Paris, le samedi 25 juillet 2020 - Les discussions autour du projet de loi de bioéthique arrivent dans la dernière ligne droite. Si l’ouverture de la procréation médicalement assistée aux couples de femmes et aux femmes seules accapare une grande partie des débats, d’autres dispositions moins exposées soulèvent également des passions. Récemment, c’est la question de l’autorisation (ou de l’interdiction) des expérimentations autour des « embryons chimériques » qui a soulevé une vive polémique.
Les termes de la polémique
Il est vrai que le mot « chimère » évoque un certain nombre de fantasmes. Entre imaginaire et science-fiction, le mot possède désormais une réalité scientifique. En 2017 notamment, des chercheurs américains, espagnols et japonais sont parvenus à implanter des cellules souches humaines dans des embryons de cochons, par la suite transférés dans l’utérus de truies porteuses. Les chercheurs ont laissé (quelques semaines) les embryons se développer, permettant ainsi d’assister à la formation d’un tissu musculaire humain.
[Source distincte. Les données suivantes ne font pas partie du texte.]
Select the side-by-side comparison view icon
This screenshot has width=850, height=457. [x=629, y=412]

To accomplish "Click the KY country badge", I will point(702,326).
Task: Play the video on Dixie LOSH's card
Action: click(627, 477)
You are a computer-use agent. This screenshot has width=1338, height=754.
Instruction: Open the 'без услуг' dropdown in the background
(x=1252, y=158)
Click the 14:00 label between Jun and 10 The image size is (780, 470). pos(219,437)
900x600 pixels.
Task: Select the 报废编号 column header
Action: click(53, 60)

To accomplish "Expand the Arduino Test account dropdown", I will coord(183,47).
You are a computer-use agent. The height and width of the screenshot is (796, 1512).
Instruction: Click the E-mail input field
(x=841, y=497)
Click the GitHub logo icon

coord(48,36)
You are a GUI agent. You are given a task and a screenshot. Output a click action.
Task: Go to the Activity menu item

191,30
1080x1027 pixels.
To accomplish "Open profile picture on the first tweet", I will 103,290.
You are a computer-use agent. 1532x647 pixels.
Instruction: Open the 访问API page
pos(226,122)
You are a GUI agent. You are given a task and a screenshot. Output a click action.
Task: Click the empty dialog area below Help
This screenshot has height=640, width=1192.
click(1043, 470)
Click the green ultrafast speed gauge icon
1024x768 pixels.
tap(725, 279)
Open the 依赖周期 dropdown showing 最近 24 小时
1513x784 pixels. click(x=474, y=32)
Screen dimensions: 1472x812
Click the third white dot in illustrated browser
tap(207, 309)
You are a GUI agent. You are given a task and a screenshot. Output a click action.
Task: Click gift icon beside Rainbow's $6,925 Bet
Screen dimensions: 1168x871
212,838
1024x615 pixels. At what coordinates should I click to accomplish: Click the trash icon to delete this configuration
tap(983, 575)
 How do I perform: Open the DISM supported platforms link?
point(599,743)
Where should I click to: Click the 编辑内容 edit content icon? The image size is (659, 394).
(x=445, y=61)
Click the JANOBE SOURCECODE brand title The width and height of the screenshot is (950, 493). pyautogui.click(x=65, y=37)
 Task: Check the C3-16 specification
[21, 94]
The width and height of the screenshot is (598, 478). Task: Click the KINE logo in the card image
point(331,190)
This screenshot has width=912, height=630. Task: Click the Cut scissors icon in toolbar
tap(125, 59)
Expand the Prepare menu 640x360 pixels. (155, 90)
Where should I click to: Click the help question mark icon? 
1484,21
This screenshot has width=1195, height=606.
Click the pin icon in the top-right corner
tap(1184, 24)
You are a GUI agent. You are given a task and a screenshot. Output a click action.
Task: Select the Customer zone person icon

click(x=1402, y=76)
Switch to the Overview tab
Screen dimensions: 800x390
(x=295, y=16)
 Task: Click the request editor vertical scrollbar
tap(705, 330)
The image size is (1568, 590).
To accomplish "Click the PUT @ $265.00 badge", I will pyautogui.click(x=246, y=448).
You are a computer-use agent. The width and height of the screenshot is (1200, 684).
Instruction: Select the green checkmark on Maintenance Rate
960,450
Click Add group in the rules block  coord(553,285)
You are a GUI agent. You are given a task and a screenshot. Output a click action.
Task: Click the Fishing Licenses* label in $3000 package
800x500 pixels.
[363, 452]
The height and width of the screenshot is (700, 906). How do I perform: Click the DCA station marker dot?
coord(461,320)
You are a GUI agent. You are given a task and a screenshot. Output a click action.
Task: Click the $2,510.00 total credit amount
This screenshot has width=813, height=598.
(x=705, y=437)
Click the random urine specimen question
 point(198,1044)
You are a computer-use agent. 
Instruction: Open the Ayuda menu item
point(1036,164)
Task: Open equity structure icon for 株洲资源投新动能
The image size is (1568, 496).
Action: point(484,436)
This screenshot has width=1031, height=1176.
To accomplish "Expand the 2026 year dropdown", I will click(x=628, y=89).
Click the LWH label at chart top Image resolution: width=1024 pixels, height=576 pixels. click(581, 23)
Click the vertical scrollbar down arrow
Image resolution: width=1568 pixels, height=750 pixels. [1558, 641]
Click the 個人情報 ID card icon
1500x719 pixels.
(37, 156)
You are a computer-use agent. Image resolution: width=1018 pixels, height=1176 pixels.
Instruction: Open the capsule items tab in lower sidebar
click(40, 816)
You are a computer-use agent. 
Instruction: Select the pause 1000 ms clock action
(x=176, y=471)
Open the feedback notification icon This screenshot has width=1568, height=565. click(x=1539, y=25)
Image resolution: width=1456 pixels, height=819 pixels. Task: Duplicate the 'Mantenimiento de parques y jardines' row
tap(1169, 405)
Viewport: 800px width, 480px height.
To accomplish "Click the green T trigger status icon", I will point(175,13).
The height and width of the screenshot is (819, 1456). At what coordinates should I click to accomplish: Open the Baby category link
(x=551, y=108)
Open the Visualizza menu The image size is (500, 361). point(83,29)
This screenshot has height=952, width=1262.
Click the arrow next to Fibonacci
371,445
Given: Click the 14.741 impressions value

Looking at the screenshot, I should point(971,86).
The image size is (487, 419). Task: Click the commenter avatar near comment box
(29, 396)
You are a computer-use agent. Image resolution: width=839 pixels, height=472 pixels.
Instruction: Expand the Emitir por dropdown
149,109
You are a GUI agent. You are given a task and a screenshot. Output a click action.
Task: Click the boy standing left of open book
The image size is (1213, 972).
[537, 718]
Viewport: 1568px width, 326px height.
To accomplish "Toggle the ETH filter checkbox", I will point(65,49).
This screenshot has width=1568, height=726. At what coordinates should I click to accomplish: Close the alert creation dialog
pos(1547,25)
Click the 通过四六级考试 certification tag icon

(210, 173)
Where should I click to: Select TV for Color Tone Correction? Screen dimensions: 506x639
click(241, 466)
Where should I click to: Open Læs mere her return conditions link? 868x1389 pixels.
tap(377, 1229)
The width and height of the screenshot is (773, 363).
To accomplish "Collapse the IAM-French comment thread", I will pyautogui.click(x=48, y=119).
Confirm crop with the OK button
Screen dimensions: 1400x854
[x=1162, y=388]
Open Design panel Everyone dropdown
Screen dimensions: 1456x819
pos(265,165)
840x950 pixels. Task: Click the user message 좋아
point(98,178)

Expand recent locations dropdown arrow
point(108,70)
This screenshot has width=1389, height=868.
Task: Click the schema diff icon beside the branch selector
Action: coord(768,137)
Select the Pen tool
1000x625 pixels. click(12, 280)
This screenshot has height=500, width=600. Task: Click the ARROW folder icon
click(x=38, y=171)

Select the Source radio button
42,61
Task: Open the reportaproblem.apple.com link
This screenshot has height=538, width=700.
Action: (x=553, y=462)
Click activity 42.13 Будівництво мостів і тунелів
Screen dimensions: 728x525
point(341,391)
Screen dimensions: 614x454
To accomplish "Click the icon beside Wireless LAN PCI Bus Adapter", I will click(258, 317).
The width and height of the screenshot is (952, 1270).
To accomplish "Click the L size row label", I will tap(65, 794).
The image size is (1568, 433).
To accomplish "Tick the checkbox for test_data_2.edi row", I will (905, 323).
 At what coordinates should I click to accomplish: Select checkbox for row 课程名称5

Or, depuis l’adoption de la première version du projet de loi à l’assemblée nationale, le 15 octobre dernier, les dispositions relatives aux expérimentations sur les embryons soulèvent de vives oppositions dans les milieux conservateurs (mais aussi chez les associations de défense de la cause animale).
Où en sommes-nous ?
Un point sur l’état actuel du droit s’impose. L’article L2151-2 du Code de la santé publique fixe deux principes. D’une part, la constitution d’embryon humain par clonage à des fins de recherche est interdite, d’autre part « la création d'embryons transgéniques ou chimériques est interdite. »
Comme l’avait souligné le Professeur de médecine John De Vos, interrogé dans un article de FranceInfo du 19 octobre dernier, cette disposition est « relativement ambiguë ». Pourquoi ? Par manque de définition, le Code de la santé publique ne précise pas ce qu’il faut entendre par « embryon chimérique ».
Faute de précision, il était difficile pour les scientifiques de savoir si le législateur faisait uniquement référence à l’implantation de cellules souches animales dans un embryon humain, ou à l’implantation de cellules souches humaines dans un embryon animal (ou alors aux deux). L’ambiguïté faisait donc peser un risque juridique conséquent sur la recherche médicale.
Dans son rapport sur la révision de la loi de bioéthique, le Conseil d’Etat avait estimé que cette disposition « n’avait pas vocation à couvrir la recherche réalisée sur l'embryon animal ». En tout état de cause, l’Académie nationale de médecine avait estimé qu’une clarification législative s’imposait.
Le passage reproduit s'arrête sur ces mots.